En conséquence de nos jours, si vous poussez la porte d'un centre équestre pour apprendre à monter à cheval et que vous suivez l'enseignement officiel des Galops, vous pourrez passer votre brevet de cavalier et plus si affinité, mais vous n'apprendrez jamais à éduquer un cheval. Quant à votre monture, elle sera ce qu'elle sera : en général du tout venant plus ou moins fonctionnel, pliée aux habitudes du centre équestre dans lequel elle opère, à la suite d'un débourrage souvent expédié et d'un dressage généralement sommaire, vu que vos enseignants ont suivi le même parcours que vous et ont dû se débrouiller comme ils ont pu devant ce problème qu'on ne leur a pas appris à résoudre. Un simple exemple, quels sont les chevaux de club capables d'évoluer en flexion de nuque, base de l'équilibre rassemblé, lui-même pilier de l'équitation classique ? et quels sont les cavaliers en mesure de la demander ? Il suffit pourtant de dix minutes pour l'enseigner à son cheval et… d'un peu plus longtemps pour que le cavalier la demande convenablement.

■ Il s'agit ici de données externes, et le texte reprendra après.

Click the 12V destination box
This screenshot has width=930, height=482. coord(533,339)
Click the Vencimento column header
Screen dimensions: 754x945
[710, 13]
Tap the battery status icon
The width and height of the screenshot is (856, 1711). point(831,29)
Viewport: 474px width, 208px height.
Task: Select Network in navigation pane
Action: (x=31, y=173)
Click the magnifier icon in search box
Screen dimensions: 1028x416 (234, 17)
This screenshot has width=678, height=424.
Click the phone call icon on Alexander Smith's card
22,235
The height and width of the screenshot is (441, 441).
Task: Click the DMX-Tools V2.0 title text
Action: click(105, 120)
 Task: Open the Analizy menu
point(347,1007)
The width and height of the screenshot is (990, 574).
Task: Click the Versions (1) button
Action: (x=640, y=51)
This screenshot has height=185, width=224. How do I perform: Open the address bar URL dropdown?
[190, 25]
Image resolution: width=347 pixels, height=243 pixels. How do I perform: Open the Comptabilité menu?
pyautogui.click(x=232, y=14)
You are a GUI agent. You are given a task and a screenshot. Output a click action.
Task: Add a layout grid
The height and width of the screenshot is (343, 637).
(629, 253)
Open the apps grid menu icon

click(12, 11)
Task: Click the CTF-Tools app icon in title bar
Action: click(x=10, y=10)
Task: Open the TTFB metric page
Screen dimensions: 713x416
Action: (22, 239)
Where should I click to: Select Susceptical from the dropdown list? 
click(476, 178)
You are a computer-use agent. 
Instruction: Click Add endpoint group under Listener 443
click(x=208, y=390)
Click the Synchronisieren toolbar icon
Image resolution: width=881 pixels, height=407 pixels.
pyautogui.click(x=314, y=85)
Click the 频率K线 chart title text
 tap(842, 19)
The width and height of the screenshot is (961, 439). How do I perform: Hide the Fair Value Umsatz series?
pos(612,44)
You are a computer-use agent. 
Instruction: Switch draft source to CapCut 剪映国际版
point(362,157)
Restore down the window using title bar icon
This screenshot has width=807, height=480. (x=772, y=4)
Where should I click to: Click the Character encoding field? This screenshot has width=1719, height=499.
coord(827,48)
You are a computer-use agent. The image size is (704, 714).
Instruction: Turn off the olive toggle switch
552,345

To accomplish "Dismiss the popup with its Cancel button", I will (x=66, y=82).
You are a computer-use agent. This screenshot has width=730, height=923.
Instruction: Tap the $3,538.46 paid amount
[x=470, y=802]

A quoi sert notre science de cavalier si elle fait de nous de simples exécutants, incapables d’éduquer ce cheval qui refuse d’obéir ?

L'équitation éthologique comble cette lacune. Elle réunifie les deux activités, comme à l’époque classique mais avec des bases révisées. C’est à nouveau en éduquant notre cheval que nous allons éprouver la nécessité de nous instruire. C’est parce que nous voulons enseigner à notre monture à s’incurver que nous allons apprendre les aides d’incurvation. C’est parce que nous voulons l’inviter à bouger la tête, les hanches ou les épaules que nous allons nous intéresser aux effets de rênes et de jambes. L’équitation n’est plus une fin en soi, mais un moyen pour développer toujours plus notre complicité avec lui. L’objectif est de faire de l’homme et de l’animal des partenaires, notion qui suggère l'alliance, l'échange, l'égalité des rapports, la compréhension. Comment ? En refusant le conflit. On ne se bagarre pas avec un partenaire, on recherche son adhésion - jusqu'alors apanage de la haute école - on obtient alors sa complicité et cette qualité devenue rare : la légèreté.

Pour atteindre ses objectifs, cette équitation va demander aux scientifiques et aux hommes d’expérience de l’éclairer. Qui est en définitive ce cheval dont nous voulons faire notre partenaire ? Les éthologues, certains chuchoteurs et bien entendu les auteurs classiques nous répondent. Nous, les enseignants de France, pourrons alors mettre en place des méthodes qui renoueront avec nos traditions, réactualisées à la lumière de ces nouveaux apports. Nous pourrons guider nos élèves pour créer une relation nouvelle, plus profonde car beaucoup plus intime, plus exigeante aussi, car elle nous met en face de nos défauts et de notre inexpérience. Ce retour sur soi et cette connaissance de l’animal vont entraîner de grandes transformations. Ce ne sera plus le moniteur qui nous reprendra avec tous les effets négatifs de cette pédagogie de l’échec, mais notre propre cheval qui mettra en évidence nos points faibles et nous insufflera le désir de nous perfectionner. L’enseignant abandonnera son rôle de maître au cheval pour celui de guide, de conseiller qui ne réprimande plus, mais aide à progresser et à se dépasser. Cette approche nouvelle contient les germes d’une fascinante alchimie.